The first strain is clearly conspiracy theory: that the Republicans somehow, deliberately, managed to hide their campaign and their support completely from experienced watchers who were looking for them, yet somehow their supporters showed up to overwhelm Kerry supporters at the last minute, and nobody saw them.

The facts clearly support the second strain of thought - that the vote was cooked - but the media has chosen to believe that despite any evidence on the ground, a lot of mysterious Bush voters happened to be there when no one was looking. And lied to the exit polls. And did this only in places that were using electronic voting machines owned by a highly-partisan Bush-supporter who had publicly vowed to do whatever he could to bring home the election for Bush.

To believe the "Bush won" conspiracy theory, you have to believe that not only Zogby was wrong, but that both Democrats and Republicans completely altered their behavior and switched their voting patterns, and that Republicans did this in such a way that nobody noticed it even while it was happening.

Democrats vote late in the day. It's always been true, and everyone knows it. When exit polls early in the day say the Democrat is winning by a wide margin, you can take it to the bank that it's not going to get any better for the Republican as people start coming home from work. And that's exactly how it looked on the ground on election day - there was no late surge of Republicans to outnumber the Democrats. And yet, at the last minute, somehow, the polls suddenly started showing Bush coming even and then breaking ahead at a time when there was no sign of these Bush voters suddenly showing up at the polls. How did that happen?

Some folks at Berkeley have done a statistical analysis for us, with all sorts of charts and tables and graphs with color lines and everything, The Effect of Electronic Voting Machines on Change in
Support for Bush in the 2004 Florida Elections
. That's a .pdf (via Bartcop), but here's the finding for those who don't want to be bothered:

Electronic voting raised President Bush's advantage from the tiny edge he held in 2000 to a clearer margin of victory in 2004. The impact of e-voting was not uniform, however. Its impact was proportional to the Democratic support in the county, i.e., it was especially large in Broward, Palm Beach, and Miami-Dade. The evidence for this is the statistical significance of terms in our model that gauge the average impact of e-voting across Florida's 67 counties and statistical interaction effects that gauge its larger-than-average effect in counties where Vice President Gore did the best in 2000 and slightly negative effect in the counties where Mr. Bush did the best in 2000. The state-wide impact of these disparities due to electronic voting amount to 130,000 votes if we assume a "ghost vote" mechanism and twice that - 260,000 votes - if we assume that a vote misattributed to one candidate should have been counted for the other.
Well, now, that's mighty suspicious, isn't it? The suggestion of the machines flipping Kerry votes for Bush is about as subtle as a brick, here, folks.

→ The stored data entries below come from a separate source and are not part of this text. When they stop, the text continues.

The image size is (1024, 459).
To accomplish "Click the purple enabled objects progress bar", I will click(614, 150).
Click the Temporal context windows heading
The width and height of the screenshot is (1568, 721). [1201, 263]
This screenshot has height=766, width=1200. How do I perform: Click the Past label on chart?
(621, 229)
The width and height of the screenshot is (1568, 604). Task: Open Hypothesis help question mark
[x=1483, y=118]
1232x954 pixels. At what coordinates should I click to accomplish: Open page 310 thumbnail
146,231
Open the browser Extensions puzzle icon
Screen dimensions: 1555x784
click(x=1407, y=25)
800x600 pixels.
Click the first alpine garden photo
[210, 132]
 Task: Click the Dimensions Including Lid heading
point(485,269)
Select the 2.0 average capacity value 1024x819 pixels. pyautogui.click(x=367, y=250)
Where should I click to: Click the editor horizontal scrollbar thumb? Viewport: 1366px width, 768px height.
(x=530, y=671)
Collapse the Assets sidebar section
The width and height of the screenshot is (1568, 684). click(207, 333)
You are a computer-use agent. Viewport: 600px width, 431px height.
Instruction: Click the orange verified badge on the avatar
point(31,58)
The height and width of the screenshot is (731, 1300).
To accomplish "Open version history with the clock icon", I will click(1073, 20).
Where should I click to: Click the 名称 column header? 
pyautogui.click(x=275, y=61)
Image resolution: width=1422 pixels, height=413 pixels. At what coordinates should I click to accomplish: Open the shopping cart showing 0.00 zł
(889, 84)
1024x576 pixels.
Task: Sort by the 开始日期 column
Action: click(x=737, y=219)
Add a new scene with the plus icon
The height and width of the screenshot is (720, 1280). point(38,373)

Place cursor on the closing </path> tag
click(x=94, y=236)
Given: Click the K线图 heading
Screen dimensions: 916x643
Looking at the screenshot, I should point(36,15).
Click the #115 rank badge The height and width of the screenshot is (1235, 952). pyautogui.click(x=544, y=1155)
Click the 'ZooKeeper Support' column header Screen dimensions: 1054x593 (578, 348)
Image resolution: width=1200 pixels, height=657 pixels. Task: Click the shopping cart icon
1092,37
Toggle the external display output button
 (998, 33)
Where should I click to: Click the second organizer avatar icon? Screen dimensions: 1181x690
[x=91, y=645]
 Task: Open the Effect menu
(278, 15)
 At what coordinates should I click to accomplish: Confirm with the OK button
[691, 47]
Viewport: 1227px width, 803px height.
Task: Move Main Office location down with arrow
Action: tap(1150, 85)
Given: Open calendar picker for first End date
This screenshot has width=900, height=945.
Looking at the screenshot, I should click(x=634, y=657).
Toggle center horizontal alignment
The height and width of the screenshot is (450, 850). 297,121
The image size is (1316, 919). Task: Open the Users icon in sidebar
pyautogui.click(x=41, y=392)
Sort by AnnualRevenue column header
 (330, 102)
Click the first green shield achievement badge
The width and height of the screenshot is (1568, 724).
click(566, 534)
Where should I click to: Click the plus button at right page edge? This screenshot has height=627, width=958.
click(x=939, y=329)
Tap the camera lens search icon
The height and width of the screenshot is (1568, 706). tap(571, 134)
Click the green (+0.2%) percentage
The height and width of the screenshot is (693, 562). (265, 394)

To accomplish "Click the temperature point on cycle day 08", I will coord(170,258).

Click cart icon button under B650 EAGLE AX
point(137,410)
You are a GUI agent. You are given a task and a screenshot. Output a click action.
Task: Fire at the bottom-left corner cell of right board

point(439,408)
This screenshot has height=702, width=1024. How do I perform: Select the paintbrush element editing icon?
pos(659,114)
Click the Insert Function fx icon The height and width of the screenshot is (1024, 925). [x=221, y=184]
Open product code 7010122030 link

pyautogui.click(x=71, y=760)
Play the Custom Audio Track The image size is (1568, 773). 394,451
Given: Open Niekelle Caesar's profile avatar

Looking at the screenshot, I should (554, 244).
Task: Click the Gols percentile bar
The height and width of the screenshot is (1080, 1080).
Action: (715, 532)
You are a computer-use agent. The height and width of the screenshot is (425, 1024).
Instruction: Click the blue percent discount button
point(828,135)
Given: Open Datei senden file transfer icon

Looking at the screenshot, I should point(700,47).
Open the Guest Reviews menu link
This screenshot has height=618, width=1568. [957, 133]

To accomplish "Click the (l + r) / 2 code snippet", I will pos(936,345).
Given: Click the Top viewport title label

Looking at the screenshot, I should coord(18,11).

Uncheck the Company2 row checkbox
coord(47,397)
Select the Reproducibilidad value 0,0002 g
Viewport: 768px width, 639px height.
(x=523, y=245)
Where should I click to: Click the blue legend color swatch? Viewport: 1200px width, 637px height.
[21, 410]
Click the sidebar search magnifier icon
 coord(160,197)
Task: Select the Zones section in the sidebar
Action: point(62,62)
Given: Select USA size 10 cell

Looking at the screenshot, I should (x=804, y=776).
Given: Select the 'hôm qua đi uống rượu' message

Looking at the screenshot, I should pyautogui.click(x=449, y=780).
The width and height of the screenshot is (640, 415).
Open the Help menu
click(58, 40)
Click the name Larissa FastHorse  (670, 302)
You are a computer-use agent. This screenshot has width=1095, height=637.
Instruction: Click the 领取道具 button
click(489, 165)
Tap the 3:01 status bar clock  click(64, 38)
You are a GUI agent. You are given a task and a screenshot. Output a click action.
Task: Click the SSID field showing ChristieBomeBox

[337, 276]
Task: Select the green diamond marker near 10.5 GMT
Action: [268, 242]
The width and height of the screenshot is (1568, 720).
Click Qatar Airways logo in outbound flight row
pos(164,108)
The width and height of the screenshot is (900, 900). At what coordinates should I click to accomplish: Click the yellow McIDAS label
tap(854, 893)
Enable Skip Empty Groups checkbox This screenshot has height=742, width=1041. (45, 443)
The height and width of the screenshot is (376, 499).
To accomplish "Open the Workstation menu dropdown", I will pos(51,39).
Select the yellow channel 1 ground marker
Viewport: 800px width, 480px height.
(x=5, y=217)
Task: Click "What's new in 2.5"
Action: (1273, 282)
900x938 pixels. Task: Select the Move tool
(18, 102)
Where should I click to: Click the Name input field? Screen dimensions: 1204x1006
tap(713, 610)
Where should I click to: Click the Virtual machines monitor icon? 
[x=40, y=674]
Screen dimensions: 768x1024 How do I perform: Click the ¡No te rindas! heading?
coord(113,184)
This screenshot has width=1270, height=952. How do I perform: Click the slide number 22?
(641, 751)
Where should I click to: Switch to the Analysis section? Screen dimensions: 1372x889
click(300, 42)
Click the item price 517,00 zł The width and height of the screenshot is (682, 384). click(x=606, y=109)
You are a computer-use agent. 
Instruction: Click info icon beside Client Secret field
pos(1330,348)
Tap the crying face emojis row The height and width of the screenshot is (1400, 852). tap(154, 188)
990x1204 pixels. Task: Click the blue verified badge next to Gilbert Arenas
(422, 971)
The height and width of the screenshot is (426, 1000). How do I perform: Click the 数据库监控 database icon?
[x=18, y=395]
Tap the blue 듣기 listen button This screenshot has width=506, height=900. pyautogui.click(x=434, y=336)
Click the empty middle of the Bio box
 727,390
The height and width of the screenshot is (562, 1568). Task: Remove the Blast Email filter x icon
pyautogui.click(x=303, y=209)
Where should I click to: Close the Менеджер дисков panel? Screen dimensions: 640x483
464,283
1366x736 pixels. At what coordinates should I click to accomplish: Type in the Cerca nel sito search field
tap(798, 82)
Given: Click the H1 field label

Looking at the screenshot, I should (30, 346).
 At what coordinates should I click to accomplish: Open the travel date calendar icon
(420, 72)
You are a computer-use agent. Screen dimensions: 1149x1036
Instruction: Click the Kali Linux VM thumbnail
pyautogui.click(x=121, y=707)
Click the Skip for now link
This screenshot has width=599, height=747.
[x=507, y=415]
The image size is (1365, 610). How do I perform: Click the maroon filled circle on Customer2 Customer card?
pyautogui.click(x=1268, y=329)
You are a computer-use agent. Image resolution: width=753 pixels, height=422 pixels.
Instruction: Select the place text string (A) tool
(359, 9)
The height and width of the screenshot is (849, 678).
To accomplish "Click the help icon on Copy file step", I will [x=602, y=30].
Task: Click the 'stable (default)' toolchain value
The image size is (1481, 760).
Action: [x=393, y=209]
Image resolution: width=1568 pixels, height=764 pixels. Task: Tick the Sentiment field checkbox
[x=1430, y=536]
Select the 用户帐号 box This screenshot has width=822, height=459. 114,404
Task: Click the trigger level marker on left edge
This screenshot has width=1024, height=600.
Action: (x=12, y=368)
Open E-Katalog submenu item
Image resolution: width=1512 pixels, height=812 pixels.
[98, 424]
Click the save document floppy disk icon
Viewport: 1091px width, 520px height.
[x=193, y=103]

Need more? How about Was it hacked? in The Orlando Weekly:

How do we know the fix was in? Keefer says the total number of respondents at 9 p.m. was well over 13,000 and at 1:36 a.m. it had risen less than 3 percent - to 13,531 total respondents. Given the small increase in respondents, this 5 percent swing to Bush is mathematically impossible. In Florida, at 8:40 p.m., exit polls showed a near dead heat but the final exit poll update at 1:01 a.m. gave Bush a 4 percent lead. This swing was mathematically impossible, because there were only 16 more respondents in the final tally than in the earlier one.
No, really, you think it was a fair election? Just how big a brick do you need to get hit in the head with?

The New York Times needs a brick the size of Ohio, apparently, and even that may not work. You have to work to ferret out the facts in Matt Bai's Who Lost Ohio? because Bai apparently believes it's good enough to say that, well, since Kerry lost, the Republicans must have done a better job than anyone noticed at the time. But here we have people actually going out and looking at the supposedly conservative boondocks counties that made an 11th-hour swing for Bush, right at the moment they are supposedly making the swing, and there's no one there - except a few straggling Kerry voters. It's not just that no one saw the Bush campaign, but there weren't many signs of Bush voters at the polls at the time when this surge of same was supposed to be suddenly swamping what had until then been a commanding Kerry lead.

No, I'm sorry. All of the facts say that people voted for Kerry. Only the machines disagree. The only real question at this point is why Keith Olbermann seems to be the only person in Big Media who thinks that theories about the magical/invisible Bush surge aren't good enough to counteract the facts.